2. «Юродивый (Присяжный поверенный)»

Любитель старого платья. Добрый и благородный человек. Берет в дом сирот (девочка с собачкой). Благодетель многих. Облагодетельствованные его же обвиняют: он ходит к ним просить прощения и их мирит. Полная квартира детей, кормилиц и нянек. Мирит детей. (Женится. Жена изменяет и бросает. История за детей. Потом опять приходит к нему: заставляет его драться за себя на дуэли. Рыцарские поступки. Умирает жена.) Старое платье. Портные, домашние смеются, что у него старое Он уверяет, что у него совсем новое. Дуэль из-за платья. Не выстрелил и одумался на шаге расстояния (связался с преступником–убийцей). Защищал его в суде: речь. После дуэли примирение Большой спор, зачем не выстрелил с шагу расстояния? После бутылок! А неужели, неужели мое сукно не отливает в синий? (уже после дуэли? Ему сказали, наконец, что отливает).

В работе над замыслом «Идиота» Достоевский набрасывает этот вариант «положительнопрекрасного» человека. Детское окружение сближает эту заметку с набросками к «Идиоту»

3. «Повесть о капитане Картузове»

В записных тетрадях, наполненных набросками к «Идиоту», встречается подробно разработанный план «Повести о капитане Картузове». Достоевский составлял его в 1868 г. одновременно с работой над «Идиотом». Нелегко разобраться в отрывистых записях, в беспорядочных заметках, написанных вне всякой хронологической последовательности, в противоречащих друг другу вариантах, в загадочных словечках–намеках на ту или другую ситуацию, в отрывках диалогов, в словесных формулах, записанных в тетрадь для памяти; и все же из хаоса нагроможденных материалов возможно выделить основную линию фабулы и воссоздать образ героя.

Капитан Картузов — духовный брат князя Мышкина. В процессе созидания романа «Идиот» он выделился из той же психологической «туманности», из которой был образован Мышкин. Он воплощает одну из возможностей, неосуществленных в князе, — «прекрасный человек» в комическом аспекте, нелепый рыцарь, смешной провинциальный Дон–Кихот.

### Фрагмент набора данных
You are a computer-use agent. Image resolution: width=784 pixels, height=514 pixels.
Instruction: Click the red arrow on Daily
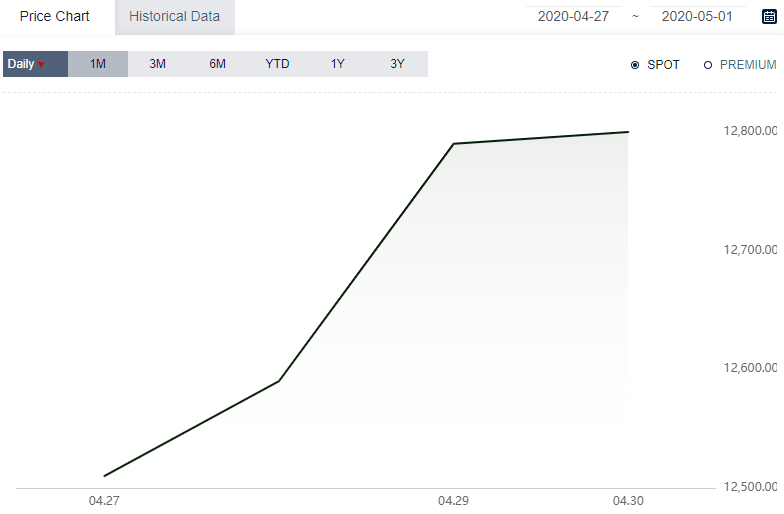(41, 64)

### Задания
a: Выпишите из фрагмента текста отрывок между «Любитель старого платья.» и «наконец, что отливает).» включительно.
b: Ответьте на вопросы по фрагменту текста:
(i) Кого герой наброска «Юродивый (Присяжный поверенный)» берет в дом?
(ii) В каком году Достоевский составлял план «Повести о капитане Картузове»?
(iii) Чьим духовным братом назван капитан Картузов?

### Список ответов
a:
Любитель старого платья. Добрый и благородный человек. Берет в дом сирот (девочка с собачкой). Благодетель многих. Облагодетельствованные его же обвиняют: он ходит к ним просить прощения и их мирит. Полная квартира детей, кормилиц и нянек. Мирит детей. (Женится. Жена изменяет и бросает. История за детей. Потом опять приходит к нему: заставляет его драться за себя на дуэли. Рыцарские поступки. Умирает жена.) Старое платье. Портные, домашние смеются, что у него старое Он уверяет, что у него совсем новое. Дуэль из-за платья. Не выстрелил и одумался на шаге расстояния (связался с преступником–убийцей). Защищал его в суде: речь. После дуэли примирение Большой спор, зачем не выстрелил с шагу расстояния? После бутылок! А неужели, неужели мое сукно не отливает в синий? (уже после дуэли? Ему сказали, наконец, что отливает).

b:
(i) Сирот (девочку с собачкой).
(ii) В 1868 году.
(iii) Князя Мышкина.